In an appropriate case, a habeas petition may be construed as a civil rights complaint. Wilwording v. Swenson, 404 U.S. 249, 251 (1971). Although a court may construe a habeas petition as a civil rights action, it is not required to do so. There are several significant differences in proceeding in habeas corpus compared to a civil rights action. For instance, the filing fee for a habeas petition is $5, and if leave to proceed in forma pauperis is granted, the fee is forgiven. For civil rights cases, however, the fee is $400, and under the Prison Litigation Reform Act the prisoner is required to pay $350, even if granted in forma pauperis, by way of deductions from income to the prisoner's trust account. See 28 U.S.C. § 1915(b)(1). Also, a civil rights complaint which is dismissed as malicious, frivolous, or for failure to state a claim would count as a "strike" under 28 U.S.C. § 1915(g), which is not true for habeas cases. Accordingly, the Court declines to construe Petitioner's denial of access claim as a civil rights complaint, and dismisses the claim without prejudice to Petitioner filing a separate federal civil rights action, with the necessary filing fees, if he chooses to do so.

IV. Motion for Appointment of Counsel

The Court denies Petitioner's motion for appointment of counsel on the basis that the interests of justice do not warrant appointment. See Roe v. Coursey, 4 69 F. App'x 622, 624 (9th Cir. 2012) (explaining that a habeas petitioner does not have a constitutional right to counsel); 18 U.S.C. § 3006A(a)(2)(B) (providing that the court may appoint counsel for a petitioner seeking relief under 28 U.S.C. § 2241 in the interests of justice). Petitioner may renew his request for counsel upon a satisfactory showing that extraordinary circumstances exist to warrant this Court's intervention into his state prosecution.

CONCLUSION

For these reasons, IT IS ORDERED that Petitioner must show cause in writing within 30 days of the date of this Order why his habeas claims of denial of speedy trial rights and double jeopardy should not be summarily dismissed. IT IS FURTHER ORDERED that Petitioner's denial of access to the courts claim is DISMISSED, without prejudice to Petitioner's rights to file a separate civil rights action pursuant to 42 U.S.C. § 1983.

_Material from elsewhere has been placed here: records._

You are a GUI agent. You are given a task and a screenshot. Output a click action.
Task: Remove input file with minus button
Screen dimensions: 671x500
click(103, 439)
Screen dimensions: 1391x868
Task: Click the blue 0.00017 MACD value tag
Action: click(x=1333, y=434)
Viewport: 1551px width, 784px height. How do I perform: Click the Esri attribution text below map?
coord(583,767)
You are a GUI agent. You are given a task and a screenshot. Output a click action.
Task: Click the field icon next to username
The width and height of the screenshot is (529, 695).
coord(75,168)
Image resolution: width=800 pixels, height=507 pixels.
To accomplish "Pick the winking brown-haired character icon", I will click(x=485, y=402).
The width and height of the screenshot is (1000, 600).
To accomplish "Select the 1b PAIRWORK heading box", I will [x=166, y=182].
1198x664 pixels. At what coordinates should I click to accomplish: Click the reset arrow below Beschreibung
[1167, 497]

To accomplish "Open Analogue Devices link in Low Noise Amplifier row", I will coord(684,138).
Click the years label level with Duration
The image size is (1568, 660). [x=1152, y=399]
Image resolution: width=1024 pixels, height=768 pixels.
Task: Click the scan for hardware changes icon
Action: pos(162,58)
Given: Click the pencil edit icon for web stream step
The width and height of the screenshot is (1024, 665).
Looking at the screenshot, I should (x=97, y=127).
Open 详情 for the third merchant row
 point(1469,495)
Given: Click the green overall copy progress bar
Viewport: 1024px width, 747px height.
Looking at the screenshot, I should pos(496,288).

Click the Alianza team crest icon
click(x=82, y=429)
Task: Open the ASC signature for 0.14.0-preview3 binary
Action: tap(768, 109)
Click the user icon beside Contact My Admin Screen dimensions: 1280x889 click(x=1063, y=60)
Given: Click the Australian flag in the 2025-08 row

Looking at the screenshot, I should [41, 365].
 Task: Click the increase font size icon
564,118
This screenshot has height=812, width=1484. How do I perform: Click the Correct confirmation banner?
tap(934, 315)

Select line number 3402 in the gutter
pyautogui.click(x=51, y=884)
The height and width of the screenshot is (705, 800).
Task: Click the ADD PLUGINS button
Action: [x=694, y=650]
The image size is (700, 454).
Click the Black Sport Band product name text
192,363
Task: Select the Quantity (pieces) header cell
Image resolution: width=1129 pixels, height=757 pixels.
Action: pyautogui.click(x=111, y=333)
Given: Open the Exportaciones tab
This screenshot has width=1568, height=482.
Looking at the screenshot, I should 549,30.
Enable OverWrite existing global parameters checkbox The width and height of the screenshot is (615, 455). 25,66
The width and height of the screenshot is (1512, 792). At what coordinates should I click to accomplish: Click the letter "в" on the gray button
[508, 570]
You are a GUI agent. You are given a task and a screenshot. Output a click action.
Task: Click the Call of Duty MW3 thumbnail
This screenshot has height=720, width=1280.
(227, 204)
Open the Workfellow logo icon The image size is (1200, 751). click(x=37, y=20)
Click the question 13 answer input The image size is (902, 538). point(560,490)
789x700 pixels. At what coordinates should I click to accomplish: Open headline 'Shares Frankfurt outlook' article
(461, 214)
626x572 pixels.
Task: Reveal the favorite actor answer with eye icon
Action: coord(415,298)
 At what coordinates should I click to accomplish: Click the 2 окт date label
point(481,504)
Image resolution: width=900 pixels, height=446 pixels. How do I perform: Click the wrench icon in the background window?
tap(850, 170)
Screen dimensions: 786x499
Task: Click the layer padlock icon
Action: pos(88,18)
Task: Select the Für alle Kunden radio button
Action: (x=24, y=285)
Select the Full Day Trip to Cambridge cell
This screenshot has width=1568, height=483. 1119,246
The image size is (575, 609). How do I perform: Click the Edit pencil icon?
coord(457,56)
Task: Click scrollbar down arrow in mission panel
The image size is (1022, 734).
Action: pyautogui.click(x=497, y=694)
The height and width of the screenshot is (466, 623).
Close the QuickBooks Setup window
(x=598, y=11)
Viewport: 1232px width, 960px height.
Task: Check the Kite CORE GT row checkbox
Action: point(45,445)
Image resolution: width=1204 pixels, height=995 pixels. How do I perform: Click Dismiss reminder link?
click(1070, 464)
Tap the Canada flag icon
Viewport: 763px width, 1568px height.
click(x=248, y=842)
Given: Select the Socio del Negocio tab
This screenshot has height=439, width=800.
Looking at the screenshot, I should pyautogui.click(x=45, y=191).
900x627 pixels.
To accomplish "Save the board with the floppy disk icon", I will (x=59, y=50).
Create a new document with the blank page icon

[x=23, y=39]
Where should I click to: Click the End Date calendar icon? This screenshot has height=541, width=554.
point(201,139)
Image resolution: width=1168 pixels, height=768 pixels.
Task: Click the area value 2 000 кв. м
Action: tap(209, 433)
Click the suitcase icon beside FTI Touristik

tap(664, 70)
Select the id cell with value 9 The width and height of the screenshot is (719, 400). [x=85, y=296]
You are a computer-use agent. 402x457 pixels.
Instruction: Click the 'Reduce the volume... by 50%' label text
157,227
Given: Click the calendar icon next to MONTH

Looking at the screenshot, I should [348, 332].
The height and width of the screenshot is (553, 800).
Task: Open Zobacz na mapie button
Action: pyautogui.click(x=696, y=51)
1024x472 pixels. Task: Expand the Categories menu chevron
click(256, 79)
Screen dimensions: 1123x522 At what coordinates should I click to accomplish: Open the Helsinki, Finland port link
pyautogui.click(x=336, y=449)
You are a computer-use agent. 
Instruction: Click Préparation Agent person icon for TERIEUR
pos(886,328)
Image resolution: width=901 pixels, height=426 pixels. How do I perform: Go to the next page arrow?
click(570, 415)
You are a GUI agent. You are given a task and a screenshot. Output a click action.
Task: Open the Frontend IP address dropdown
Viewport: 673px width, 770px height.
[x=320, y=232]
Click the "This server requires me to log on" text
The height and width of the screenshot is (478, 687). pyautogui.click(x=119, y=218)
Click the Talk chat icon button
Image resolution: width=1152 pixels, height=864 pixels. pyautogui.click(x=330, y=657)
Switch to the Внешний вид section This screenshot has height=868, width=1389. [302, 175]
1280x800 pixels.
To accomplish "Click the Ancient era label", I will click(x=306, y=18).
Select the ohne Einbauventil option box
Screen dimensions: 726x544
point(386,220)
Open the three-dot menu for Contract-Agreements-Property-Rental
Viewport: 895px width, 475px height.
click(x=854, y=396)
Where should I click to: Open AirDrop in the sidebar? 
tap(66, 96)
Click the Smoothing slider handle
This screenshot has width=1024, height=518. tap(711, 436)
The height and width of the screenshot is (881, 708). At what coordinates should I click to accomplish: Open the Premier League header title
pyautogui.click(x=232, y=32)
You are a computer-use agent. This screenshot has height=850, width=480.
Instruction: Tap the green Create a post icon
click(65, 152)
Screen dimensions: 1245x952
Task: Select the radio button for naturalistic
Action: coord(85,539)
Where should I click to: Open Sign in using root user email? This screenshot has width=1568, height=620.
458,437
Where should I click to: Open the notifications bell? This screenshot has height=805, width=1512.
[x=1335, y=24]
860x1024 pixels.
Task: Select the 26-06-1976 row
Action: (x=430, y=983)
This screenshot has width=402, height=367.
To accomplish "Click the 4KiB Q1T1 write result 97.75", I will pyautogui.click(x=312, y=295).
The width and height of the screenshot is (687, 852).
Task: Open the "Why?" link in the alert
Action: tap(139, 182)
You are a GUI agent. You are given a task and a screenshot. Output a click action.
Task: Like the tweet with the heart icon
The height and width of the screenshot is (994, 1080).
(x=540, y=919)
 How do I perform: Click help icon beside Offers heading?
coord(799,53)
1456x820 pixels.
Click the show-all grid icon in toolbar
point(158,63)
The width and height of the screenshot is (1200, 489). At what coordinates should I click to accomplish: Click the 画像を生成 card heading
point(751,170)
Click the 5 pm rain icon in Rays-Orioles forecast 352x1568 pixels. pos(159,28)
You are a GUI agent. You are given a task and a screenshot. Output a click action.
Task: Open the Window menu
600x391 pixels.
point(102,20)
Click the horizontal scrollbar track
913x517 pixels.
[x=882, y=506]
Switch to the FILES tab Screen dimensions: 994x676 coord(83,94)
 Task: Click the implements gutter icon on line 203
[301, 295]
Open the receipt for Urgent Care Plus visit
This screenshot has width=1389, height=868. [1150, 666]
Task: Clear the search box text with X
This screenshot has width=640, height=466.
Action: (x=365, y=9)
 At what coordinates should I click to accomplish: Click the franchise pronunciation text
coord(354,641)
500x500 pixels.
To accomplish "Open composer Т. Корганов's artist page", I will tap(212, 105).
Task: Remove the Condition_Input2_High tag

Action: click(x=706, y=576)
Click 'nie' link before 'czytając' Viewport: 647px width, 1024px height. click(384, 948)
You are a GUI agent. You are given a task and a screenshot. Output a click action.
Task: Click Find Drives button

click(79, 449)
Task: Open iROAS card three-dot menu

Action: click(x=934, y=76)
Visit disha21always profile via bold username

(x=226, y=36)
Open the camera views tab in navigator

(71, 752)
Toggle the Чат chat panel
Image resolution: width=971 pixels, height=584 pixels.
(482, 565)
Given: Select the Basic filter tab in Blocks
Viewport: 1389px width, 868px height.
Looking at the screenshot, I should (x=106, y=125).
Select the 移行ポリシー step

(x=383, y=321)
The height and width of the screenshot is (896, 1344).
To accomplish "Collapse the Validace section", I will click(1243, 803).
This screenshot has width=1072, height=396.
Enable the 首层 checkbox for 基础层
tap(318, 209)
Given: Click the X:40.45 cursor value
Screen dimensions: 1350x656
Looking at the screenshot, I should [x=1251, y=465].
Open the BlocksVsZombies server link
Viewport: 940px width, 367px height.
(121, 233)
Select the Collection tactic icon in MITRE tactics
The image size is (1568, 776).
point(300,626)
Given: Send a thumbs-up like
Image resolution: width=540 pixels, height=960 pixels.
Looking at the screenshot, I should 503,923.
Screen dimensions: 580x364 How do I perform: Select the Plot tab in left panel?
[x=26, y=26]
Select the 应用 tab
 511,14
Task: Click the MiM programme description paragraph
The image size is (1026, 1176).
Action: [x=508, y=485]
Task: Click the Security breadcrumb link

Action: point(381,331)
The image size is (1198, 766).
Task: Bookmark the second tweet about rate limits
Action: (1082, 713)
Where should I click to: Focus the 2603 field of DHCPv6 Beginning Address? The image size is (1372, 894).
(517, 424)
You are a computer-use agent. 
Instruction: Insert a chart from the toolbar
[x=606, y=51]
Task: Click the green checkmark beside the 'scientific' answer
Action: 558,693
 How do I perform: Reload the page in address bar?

The Court DENIES Petitioner's Motion for Appointment of Counsel (ECF No. 3).

IT IS SO ORDERED.

DATED this 30th day of April, 2019.

/s/_________

ANNA J. BROWN

United States Senior District Judge


Summaries of

Contreras v. Garrett

UNITED STATES DISTRICT COURT FOR THE DISTRICT OF OREGON
Apr 30, 2019
Case No. 3:19-cv-00554-BR (D. Or. Apr. 30, 2019)
Case details for

Contreras v. Garrett

Case Details

Full title:RAFAEL MORA CONTRERAS, Petitioner, v. PAT GARRETT, Washington County…

Court:UNITED STATES DISTRICT COURT FOR THE DISTRICT OF OREGON

Date published: Apr 30, 2019

Citations

Case No. 3:19-cv-00554-BR (D. Or. Apr. 30, 2019)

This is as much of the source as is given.